O acesso deverá ser feito através do posto de turismo, localizado no edifício da antiga biblioteca, no centro da vila, onde as bicicletas poderão ser levantadas e posteriormente devolvidas.
A utilização estará aberta tanto a munícipes como a visitantes, embora o município admita que o principal público-alvo possa ser o turístico.
Foco na mobilidade local e no turismo
Embora o comunicado enquadre o programa na promoção da mobilidade sustentável, o presidente da autarquia destaca sobretudo a vertente turística da iniciativa.
O objetivo passa por facilitar deslocações dentro do concelho, permitindo, por exemplo, visitar locais como o Fluviário ou a zona do Gameiro sem recorrer ao automóvel.

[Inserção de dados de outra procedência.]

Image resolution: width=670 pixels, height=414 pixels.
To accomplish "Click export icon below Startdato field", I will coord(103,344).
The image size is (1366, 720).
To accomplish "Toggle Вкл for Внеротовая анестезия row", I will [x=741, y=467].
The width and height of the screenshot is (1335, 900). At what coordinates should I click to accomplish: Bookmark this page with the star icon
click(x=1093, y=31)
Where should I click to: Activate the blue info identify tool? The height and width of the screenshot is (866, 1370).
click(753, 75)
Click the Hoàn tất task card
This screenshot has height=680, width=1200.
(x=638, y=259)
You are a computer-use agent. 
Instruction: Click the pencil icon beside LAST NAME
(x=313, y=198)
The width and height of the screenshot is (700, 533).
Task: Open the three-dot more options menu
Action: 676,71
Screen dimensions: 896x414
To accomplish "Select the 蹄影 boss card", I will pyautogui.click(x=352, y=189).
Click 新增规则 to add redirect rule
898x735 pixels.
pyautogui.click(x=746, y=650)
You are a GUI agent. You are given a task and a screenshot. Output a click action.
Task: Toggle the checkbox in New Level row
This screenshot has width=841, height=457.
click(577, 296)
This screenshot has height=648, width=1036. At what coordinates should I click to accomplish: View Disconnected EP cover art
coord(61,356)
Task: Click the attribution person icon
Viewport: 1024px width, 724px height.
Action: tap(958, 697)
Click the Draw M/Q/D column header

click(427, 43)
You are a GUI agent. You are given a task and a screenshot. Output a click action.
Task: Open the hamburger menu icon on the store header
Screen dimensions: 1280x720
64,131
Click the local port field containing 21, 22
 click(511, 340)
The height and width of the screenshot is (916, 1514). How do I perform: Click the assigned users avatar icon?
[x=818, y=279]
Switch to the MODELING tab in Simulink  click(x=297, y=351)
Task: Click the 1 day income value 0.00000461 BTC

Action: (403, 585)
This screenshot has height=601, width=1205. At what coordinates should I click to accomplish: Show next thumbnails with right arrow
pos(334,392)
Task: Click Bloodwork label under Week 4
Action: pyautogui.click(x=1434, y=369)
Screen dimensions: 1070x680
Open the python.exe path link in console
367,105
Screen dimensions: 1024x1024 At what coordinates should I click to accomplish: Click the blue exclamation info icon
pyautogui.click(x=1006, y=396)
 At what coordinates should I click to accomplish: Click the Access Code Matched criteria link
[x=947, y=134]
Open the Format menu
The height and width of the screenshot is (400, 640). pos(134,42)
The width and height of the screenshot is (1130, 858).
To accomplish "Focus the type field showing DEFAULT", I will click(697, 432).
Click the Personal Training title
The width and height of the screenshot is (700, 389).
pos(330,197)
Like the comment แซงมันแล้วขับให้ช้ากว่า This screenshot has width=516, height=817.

“Tem mais a ver com a vertente turística, para que as pessoas possam deslocar-se e visitar os diversos equipamentos sem terem de andar de carro”, explicou.
Ainda assim, o autarca reconhece que as bicicletas elétricas oferecem uma alternativa mais ecológica e acessível, permitindo deslocações com menor esforço físico.
Expansão dependerá da adesão
A fase inicial do programa será limitada a duas bicicletas, mas o município admite reforçar o número de equipamentos em função da procura.
“Em função da procura, provavelmente iremos ter mais”, referiu Luís Simão, deixando claro que a evolução do projeto dependerá da adesão registada após a sua implementação.
Para já, decorre o prazo para participação pública no procedimento de elaboração do regulamento, durante o qual os interessados podem apresentar contributos à autarquia.
Só após essa fase e a aprovação formal do regulamento é que o programa deverá avançar para o terreno.